- _WORK TO COMPLETE_:
Express the data from the line containing "Click the aws" through the line containing "coord(869,240)" as a numbered list, leaving out blank lines.

- _TASK INPUT_:
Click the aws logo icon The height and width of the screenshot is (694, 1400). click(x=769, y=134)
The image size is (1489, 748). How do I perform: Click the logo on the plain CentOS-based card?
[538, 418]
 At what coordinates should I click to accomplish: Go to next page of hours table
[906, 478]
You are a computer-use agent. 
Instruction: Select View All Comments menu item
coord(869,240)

...

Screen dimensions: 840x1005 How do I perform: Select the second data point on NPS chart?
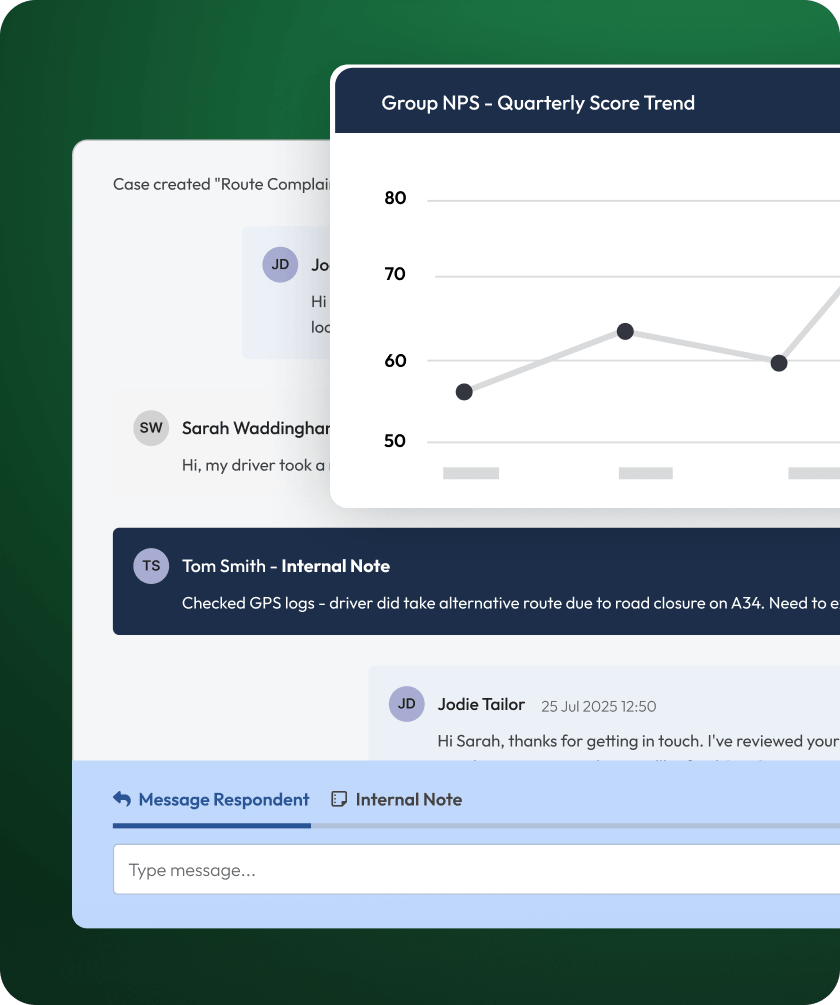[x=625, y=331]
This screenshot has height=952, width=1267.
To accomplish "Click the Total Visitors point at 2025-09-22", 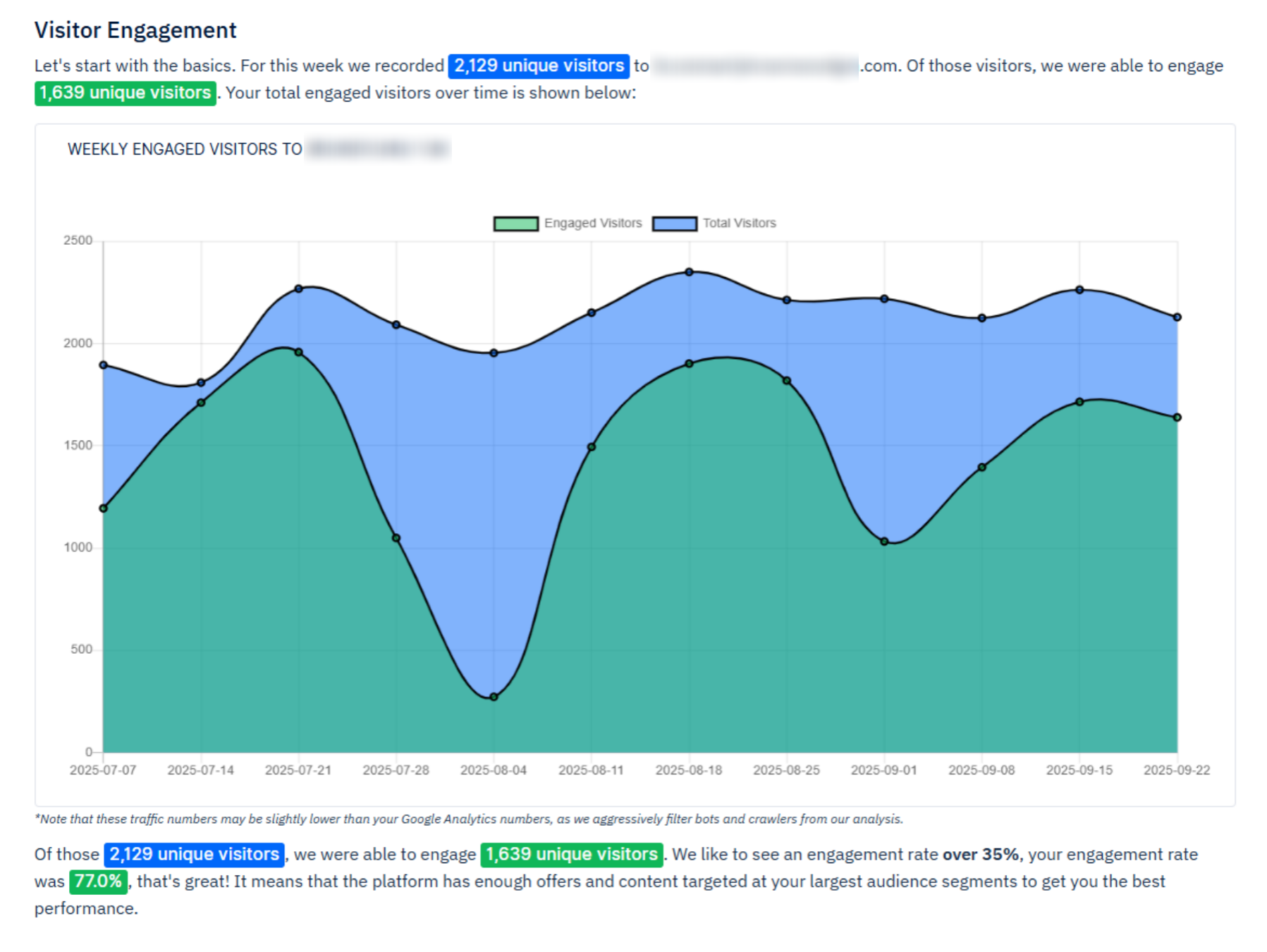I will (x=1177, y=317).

- _COMPLETE OUTPUT_:
1. Click the aws logo icon The height and width of the screenshot is (694, 1400). click(x=769, y=134)
2. The image size is (1489, 748). How do I perform: Click the logo on the plain CentOS-based card?
3. [538, 418]
4.  At what coordinates should I click to accomplish: Go to next page of hours table
5. [906, 478]
6. You are a computer-use agent. 
7. Instruction: Select View All Comments menu item
8. coord(869,240)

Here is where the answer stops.